# New Holland TC30 Hydrostatic Transmission Making Noise



## justin2988 (Jul 7, 2017)

I was pulling a trailer behind my New Holland TC30 this morning, very heavy load going thru mud, tractor was having a heck of a time with it and I pushed it too hard. Transmission started making noise and I could smell a hot/burning smell, unhooked the trailer but tractor is now making a hissing/squealing noise when I accelerate over 5 mph in forward or reverse. It still seems to have normal forward/reverse power but the hissing/squeal is very concerning. Did I burn up the transmission? Any advice?


----------



## sixbales (May 18, 2011)

Howdy Justin, welcome to the tractor forum.

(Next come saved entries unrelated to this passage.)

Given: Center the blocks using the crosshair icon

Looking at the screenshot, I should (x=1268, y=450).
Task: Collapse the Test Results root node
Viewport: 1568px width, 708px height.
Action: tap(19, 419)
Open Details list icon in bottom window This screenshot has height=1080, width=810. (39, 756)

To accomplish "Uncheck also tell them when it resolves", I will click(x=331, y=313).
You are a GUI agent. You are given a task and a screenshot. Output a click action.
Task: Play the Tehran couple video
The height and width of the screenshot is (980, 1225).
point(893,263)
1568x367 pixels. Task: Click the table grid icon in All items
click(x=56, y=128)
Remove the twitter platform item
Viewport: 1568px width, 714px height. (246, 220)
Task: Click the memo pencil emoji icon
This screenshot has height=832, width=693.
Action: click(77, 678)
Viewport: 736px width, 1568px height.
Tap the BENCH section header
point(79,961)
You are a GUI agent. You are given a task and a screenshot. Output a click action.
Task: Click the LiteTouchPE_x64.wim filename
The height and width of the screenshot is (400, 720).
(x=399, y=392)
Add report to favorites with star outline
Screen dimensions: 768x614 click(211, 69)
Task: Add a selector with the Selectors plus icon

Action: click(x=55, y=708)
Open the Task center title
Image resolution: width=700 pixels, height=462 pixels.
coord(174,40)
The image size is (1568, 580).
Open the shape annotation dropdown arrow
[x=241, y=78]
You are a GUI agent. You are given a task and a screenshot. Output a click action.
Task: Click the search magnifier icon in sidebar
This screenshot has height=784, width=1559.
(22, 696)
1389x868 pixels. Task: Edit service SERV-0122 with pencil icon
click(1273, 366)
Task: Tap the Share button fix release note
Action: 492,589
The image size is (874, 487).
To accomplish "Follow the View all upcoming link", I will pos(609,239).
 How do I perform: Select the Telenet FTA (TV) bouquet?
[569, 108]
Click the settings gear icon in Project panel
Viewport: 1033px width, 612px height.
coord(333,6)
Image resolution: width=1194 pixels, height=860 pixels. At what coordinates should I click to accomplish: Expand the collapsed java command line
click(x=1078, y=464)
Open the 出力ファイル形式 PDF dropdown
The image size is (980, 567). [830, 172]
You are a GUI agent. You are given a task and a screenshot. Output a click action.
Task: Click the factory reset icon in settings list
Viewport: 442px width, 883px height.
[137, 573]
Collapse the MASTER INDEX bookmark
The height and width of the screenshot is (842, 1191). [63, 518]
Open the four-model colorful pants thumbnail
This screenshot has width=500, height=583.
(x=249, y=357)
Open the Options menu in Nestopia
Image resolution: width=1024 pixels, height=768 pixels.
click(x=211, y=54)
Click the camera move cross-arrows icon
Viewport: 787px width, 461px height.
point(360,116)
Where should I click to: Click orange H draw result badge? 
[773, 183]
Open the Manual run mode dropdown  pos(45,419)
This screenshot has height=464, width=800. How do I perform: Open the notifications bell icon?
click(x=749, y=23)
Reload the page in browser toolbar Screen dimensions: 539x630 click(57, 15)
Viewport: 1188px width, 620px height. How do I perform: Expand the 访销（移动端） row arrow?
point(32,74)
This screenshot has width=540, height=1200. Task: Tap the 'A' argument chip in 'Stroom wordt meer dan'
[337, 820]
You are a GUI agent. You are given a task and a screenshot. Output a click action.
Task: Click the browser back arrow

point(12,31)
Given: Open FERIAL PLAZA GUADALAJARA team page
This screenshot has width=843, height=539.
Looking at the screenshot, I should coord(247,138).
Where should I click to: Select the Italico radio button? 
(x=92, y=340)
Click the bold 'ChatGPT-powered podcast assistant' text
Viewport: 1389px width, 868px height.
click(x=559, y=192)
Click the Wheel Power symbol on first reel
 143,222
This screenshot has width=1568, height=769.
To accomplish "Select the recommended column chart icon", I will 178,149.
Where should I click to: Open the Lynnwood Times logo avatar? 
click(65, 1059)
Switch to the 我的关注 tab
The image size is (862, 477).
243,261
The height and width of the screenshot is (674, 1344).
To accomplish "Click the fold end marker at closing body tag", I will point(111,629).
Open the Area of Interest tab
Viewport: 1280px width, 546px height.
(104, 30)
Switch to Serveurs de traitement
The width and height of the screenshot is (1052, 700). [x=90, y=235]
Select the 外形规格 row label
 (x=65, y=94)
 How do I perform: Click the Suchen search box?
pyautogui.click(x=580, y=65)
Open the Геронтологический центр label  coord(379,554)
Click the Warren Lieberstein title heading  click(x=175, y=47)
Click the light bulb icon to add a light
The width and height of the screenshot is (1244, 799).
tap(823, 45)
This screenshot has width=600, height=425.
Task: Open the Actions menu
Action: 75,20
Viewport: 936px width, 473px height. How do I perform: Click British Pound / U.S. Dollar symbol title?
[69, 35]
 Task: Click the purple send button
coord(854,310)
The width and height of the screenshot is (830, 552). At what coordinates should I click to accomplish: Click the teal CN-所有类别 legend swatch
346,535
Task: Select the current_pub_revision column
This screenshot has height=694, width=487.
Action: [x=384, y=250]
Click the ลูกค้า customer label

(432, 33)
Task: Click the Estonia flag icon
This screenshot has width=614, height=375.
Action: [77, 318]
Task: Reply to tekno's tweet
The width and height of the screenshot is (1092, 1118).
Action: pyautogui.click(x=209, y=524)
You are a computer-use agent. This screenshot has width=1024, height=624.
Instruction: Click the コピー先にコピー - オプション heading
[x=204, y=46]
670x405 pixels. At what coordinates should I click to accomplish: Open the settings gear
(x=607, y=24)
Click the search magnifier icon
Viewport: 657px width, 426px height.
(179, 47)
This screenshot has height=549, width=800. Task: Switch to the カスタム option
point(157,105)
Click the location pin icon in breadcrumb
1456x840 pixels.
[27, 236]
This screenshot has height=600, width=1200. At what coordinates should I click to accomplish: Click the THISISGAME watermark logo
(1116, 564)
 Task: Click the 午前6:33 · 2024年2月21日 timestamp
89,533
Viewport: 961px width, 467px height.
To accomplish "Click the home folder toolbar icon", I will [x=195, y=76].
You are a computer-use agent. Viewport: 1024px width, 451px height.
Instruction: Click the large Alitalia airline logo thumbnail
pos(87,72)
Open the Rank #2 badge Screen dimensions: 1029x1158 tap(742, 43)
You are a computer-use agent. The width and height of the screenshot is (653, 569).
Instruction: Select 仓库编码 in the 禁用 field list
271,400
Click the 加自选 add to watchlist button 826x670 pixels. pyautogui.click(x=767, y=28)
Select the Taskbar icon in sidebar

A squealing noise might indicate air in the system. Pull the dipstick when it is squealing for a while and look for tiny bubbles entrained in the fluid on the dipstick. If so, you may have developed a leak somewhere in your suction line, probably at a connection.

If you have a suction screen, I would check it and replace the filter as well. If the fluid is not clear, it should be.....


----------



## RC Wells (Dec 26, 2008)

If the noise goes away once the transmission is cold, it would have been from fluid breakdown caused by too much heat. 

If the noise is gone when cold change your transmission oil and all the filters. Overheating the oil destroys the anti-foaming additives and will lead to valve cavitation if it is continued to be used even after cooling down.


----------



## justin2988 (Jul 7, 2017)

sixbales said:


> A squealing noise might indicate air in the system.


I think this was the answer. I read elsewhere that someone fixed their squealing noise by simply tightening their filters and eliminating the air leaks. Mine was slightly loose and I was able to get a couple of good turns on it tight. Fluid looked good and clear and smelled fine. I found the source of the burning smell to be a rubber boot that fits against the front wheel drive shaft that was loose and rubbing. Everything is fixed and greased up and the squealing noise is gone now.


----------